I stayed up late last night watching Johnny Carson. Tom and I laughed in front of the set as my parents had so many years ago. I remember hearing them from my little bedroom upstairs. Dad would pop popcorn and open a Pepsi; the Tonight Show was a grownup party I wasn't invited to.
But there would be plenty of time to watch Carson — when I was in high school; during college summers, when I came in from my 3-11 p.m. waitress shift; when I was single and living on my own; and (less so) after I married and had kids. Johnny's last show was in 1992. Our middle daughter was not quite one; our oldest was three. I slept whenever I had a chance — including through the last Tonight Show. This is something I've been sorry about through the years, so when I heard there would be a documentary about Carson on last night, I made a point to tune in.
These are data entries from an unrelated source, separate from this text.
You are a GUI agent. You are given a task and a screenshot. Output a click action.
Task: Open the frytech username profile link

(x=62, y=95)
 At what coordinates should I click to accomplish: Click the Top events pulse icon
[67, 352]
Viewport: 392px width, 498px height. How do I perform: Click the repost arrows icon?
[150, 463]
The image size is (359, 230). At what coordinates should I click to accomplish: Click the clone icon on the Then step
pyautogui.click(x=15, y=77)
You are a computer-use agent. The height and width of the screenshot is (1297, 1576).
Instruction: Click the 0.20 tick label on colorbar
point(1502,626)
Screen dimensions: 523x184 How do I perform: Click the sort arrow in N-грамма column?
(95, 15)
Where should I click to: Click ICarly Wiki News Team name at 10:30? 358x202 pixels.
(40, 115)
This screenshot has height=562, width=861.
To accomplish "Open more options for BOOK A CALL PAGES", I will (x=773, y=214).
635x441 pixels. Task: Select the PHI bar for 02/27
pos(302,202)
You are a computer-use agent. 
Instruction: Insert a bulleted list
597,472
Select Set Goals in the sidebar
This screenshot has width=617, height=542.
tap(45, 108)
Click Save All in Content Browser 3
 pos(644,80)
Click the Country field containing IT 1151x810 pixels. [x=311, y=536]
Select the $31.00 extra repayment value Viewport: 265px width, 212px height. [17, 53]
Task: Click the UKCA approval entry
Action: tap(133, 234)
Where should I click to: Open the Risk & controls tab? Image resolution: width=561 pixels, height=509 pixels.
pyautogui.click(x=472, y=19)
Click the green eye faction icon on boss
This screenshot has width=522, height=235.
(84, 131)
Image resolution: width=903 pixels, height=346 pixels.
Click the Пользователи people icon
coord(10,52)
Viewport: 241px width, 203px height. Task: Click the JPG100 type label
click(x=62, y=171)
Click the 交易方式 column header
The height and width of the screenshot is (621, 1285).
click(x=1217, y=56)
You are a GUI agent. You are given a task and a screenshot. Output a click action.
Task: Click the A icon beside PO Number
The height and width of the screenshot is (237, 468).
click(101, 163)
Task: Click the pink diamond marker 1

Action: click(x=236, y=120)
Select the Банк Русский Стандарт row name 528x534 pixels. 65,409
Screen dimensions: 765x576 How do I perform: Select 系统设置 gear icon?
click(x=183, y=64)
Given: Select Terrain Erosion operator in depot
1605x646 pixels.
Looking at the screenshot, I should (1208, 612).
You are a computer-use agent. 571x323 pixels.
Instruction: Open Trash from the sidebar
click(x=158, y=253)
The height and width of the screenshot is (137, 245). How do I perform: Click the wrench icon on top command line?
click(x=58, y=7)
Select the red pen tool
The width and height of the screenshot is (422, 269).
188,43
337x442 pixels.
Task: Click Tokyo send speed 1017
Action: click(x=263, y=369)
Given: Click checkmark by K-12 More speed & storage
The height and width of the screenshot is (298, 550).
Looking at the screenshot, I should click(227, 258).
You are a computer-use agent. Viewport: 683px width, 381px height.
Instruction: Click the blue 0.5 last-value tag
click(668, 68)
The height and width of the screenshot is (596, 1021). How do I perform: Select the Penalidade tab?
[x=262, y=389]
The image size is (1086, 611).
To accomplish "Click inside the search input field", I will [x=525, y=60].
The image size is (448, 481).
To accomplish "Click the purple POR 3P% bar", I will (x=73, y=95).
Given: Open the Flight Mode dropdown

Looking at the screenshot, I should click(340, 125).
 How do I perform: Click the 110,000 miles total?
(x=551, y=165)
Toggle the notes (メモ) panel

There they all were — Ed McMahon, Doc Severensin, Johnny in his natty suits — all of them young, so young. There was Johnny bursting through the curtain, fiddling with his tie, swinging his imaginary golf club. There he was running from a baby cheetah and jumping into Ed's arms, wearing a turban as Carmak, deadpanning after a guest's wacky comment, saying things he would surely be called sexist for now. Johnny worked a flubbed joke better than anyone in the business.
It seemed like most everyone watched Carson, liberal and conservative, gay and straight. Carson has been off the air for 20 years — and the world has become a more brittle, more divided and less funny place. Don't you wish we could all stay up late again watching Johnny?